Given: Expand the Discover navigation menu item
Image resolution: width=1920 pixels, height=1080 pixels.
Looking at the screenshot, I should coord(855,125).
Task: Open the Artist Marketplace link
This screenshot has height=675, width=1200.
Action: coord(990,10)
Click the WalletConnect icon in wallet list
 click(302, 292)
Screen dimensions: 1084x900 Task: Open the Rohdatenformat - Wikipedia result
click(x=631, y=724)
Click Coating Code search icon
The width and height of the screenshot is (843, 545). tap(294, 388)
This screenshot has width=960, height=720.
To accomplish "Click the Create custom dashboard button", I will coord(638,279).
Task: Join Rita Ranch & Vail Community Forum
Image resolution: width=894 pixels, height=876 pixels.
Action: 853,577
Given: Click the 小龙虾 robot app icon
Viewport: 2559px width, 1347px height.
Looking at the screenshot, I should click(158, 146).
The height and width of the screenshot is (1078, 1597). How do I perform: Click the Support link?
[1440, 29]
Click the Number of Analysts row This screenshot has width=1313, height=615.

********************

YOUR TASK.
Reproduce every one of the records above verbatim, line for line, without altering any character.

REPLY TO THE TASK.
Given: Expand the Discover navigation menu item
Image resolution: width=1920 pixels, height=1080 pixels.
Looking at the screenshot, I should coord(855,125).
Task: Open the Artist Marketplace link
This screenshot has height=675, width=1200.
Action: coord(990,10)
Click the WalletConnect icon in wallet list
 click(302, 292)
Screen dimensions: 1084x900 Task: Open the Rohdatenformat - Wikipedia result
click(x=631, y=724)
Click Coating Code search icon
The width and height of the screenshot is (843, 545). tap(294, 388)
This screenshot has width=960, height=720.
To accomplish "Click the Create custom dashboard button", I will coord(638,279).
Task: Join Rita Ranch & Vail Community Forum
Image resolution: width=894 pixels, height=876 pixels.
Action: 853,577
Given: Click the 小龙虾 robot app icon
Viewport: 2559px width, 1347px height.
Looking at the screenshot, I should click(158, 146).
The height and width of the screenshot is (1078, 1597). How do I perform: Click the Support link?
[1440, 29]
Click the Number of Analysts row This screenshot has width=1313, height=615.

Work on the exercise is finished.